The latter book would probably provide good insight into what later became known as the Machtergreifung, or “seizure [sic] of power” as the Nazis called it, the final death rattle of degenerate, neo-Communist Weimar “democracy” and the birth of a totalitarian New Order.
Significant detail about this, all of it new to me, is presented as well in German Big Business. Prior to Hitler’s appointment a rapid series of changes in the chancellorship had occurred, with one man succeeding another in rapid succession before resigning due to an inability to establish a stable consensus cabinet or satisfactory working relationship with the Reichstag (national parliament) deeply fractured among warring ideological factions, including the powerful Communists whose aim was to destroy freedom and establish a totalitarian regime.
No one in business or government particularly wanted Hitler to be Chancellor (his appointment was the result of Machiavellian backroom maneuvering between competing factions), but the popular strength of the NSDAP made him impossible to ignore.
Hitler’s first cabinet was minority NS, and it was widely assumed, for good reason, that his chancellorship, like those of his immediate predecessors, would last no longer than a few weeks or months before collapsing. His appointment was not viewed as a decisive break with the past, and Turner is skillful at making clear why this was a reasonable assumption for people to make.
I have tried to provide some indication of where Nazi funding prior to 1933 came from according to H. A. Turner, who for a variety of reasons seems to be a reasonably trustworthy source. However, most detailed records pertaining to party finances were destroyed during the war, so the bulk of Turner’s book is devoted instead to refuting a widely-propagated falsehood: that German big business was pro-Nazi and funded Hitler’s rise. Thus, Turner focuses primarily on how the NSDAP was not funded and where it did not receive support—and why. For on this question the documentary evidence contained in previously untapped corporate archives is abundant.

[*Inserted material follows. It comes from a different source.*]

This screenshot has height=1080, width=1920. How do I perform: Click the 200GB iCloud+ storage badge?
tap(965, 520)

Hitler and his party received important support from wealthy as well as ordinary Germans. But the former were not the equivalent of the Forbes 400 in the United States—the Buffetts, the Gateses, the Rockefellers, the Waltons—nor were the corporations equivalent to our Fortune 500. Emil Kirdorfs and Fritz Thyssens were the exception, not the rule. The wealthiest people and largest corporations sided with the Jews. So it is remarkable the Nazis succeeded in establishing the equivalent for whites that Communism and Leftism represent for Jews.

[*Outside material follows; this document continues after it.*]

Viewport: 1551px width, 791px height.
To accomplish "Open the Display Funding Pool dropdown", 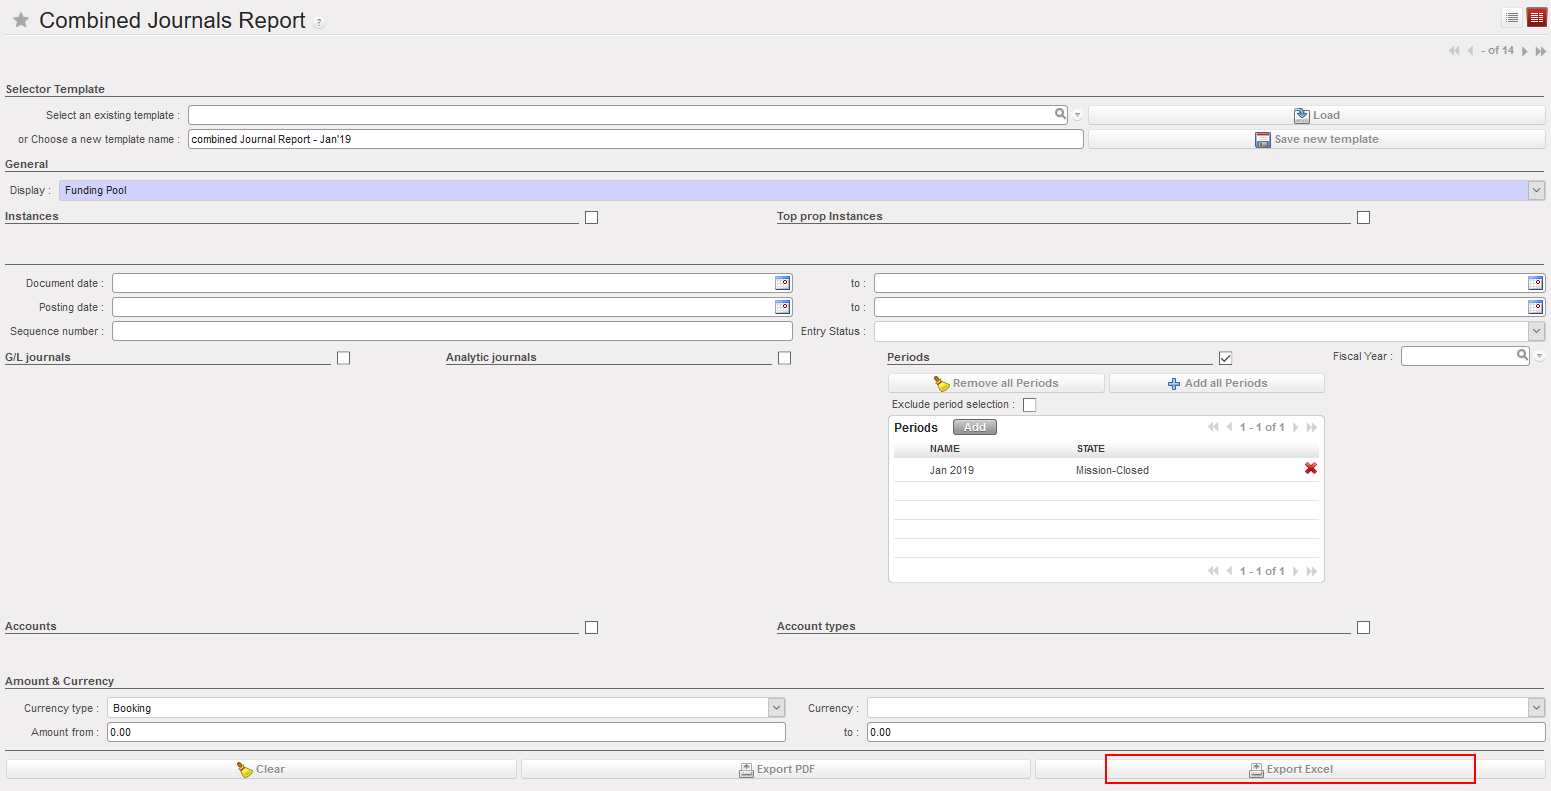I will (x=1536, y=190).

Germany was the only major country in the world where this happened. Everywhere else, including the United States, the economic crisis of the 1930s led to the final, decisive triumph of Leftism over traditional institutions, cultures, and indigenous white populations, eventuating today in policies of large-scale genocide and the destruction of what little remains of freedom and democracy. Absent radical, determined resistance, the fates of former First World Rhodesia, South Africa, and South West Africa are harbingers of things to come.